EXTRAIT DU DOCUMENT

···

Succès Masra, ancien Premier ministre et chef du principal parti d’opposition au Tchad, ainsi que huit autres dirigeants de partis ont été graciés par le président Mahamat Idriss Déby vendredi par décret.

Condamné pour « diffusion de message à caractère haineux et xénophobe » et « complicité de meurtre », Succès Masra purgeait depuis plus d’un an une peine de 20 ans de prison ferme.

Les huit dirigeants de partis, tous membres de la plateforme de l’opposition (GCAP), Groupe de concertation des acteurs politiques, étaient condamnés depuis mai à huit ans de prison ferme, jugés coupables de fomenter une insurrection.

Cette grâce présidentielle entraîne une « remise totale des peines privatives de libertés aux condamnés », indique le décret publié vendredi sur la page Facebook de la présidence tchadienne.

Économiste de 42 ans et figure populaire de l’opposition, M. Masra avait été contraint à l’exil au Cameroun fin 2022, après une manifestation violemment réprimée lors de laquelle de nombreuses personnes avaient été tuées par les forces de l’ordre, sans qu’aucun bilan officiel ne soit jamais communiqué.

Il était rentré au Tchad un an plus tard en vertu d’un accord conclu avec le gouvernement tchadien à Kinshasa. Il avait été nommé Premier ministre peu après, cinq mois avant l’élection présidentielle de mai 2024 à l’issue de laquelle il était arrivé deuxième avec près de 20% des voix.

M. Déby avait recueilli environ 60% des suffrages, remportant une élection contestée et boudée par une bonne partie de l’opposition.

Le Tchad, pays d’Afrique centrale qui compte près de 20 millions d’habitants, est dirigé depuis 2021 par M. Déby, qui avait pris la tête d’une transition militaire à la mort de son père Idriss Déby Itno, tué par des rebelles après 30 ans à la tête du pays.

···

DONNÉES DU CORPUS
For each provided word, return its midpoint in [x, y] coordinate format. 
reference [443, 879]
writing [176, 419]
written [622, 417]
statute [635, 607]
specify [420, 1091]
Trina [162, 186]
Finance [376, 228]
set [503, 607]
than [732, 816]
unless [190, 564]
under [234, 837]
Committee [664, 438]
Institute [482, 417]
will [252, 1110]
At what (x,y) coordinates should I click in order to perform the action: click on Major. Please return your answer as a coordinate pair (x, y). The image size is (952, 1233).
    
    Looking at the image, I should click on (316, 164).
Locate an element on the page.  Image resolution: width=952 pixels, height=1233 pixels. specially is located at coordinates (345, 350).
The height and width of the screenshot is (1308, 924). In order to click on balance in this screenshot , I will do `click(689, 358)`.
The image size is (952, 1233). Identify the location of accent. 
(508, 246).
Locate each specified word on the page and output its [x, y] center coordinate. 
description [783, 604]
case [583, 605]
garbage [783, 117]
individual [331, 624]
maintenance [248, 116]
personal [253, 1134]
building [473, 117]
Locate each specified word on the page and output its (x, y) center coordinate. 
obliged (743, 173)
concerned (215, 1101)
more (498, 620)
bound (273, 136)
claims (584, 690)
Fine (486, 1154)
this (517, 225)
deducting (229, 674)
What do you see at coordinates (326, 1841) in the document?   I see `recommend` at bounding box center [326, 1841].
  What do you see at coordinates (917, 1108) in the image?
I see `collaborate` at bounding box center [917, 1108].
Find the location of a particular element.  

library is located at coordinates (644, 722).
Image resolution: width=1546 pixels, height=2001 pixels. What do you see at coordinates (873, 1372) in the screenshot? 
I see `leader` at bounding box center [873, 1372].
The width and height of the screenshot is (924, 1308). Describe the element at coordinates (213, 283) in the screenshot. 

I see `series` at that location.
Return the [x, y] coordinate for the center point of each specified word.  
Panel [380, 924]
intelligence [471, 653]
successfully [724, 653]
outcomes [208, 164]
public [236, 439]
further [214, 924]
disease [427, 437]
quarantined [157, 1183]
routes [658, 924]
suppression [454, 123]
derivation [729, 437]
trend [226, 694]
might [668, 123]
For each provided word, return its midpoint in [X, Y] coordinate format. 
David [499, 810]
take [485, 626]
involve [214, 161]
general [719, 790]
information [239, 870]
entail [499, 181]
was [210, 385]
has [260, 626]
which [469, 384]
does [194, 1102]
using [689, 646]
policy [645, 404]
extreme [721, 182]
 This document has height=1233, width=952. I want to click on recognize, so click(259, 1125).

···

D'après l'extrait consacré à la grâce de Succès Masra, à quelle peine de prison celui-ci avait-il été condamné ? Veuillez vous fonder exclusivement sur l'extrait.

SOLUTION RÉDIGÉE
Une peine de 20 ans de prison ferme.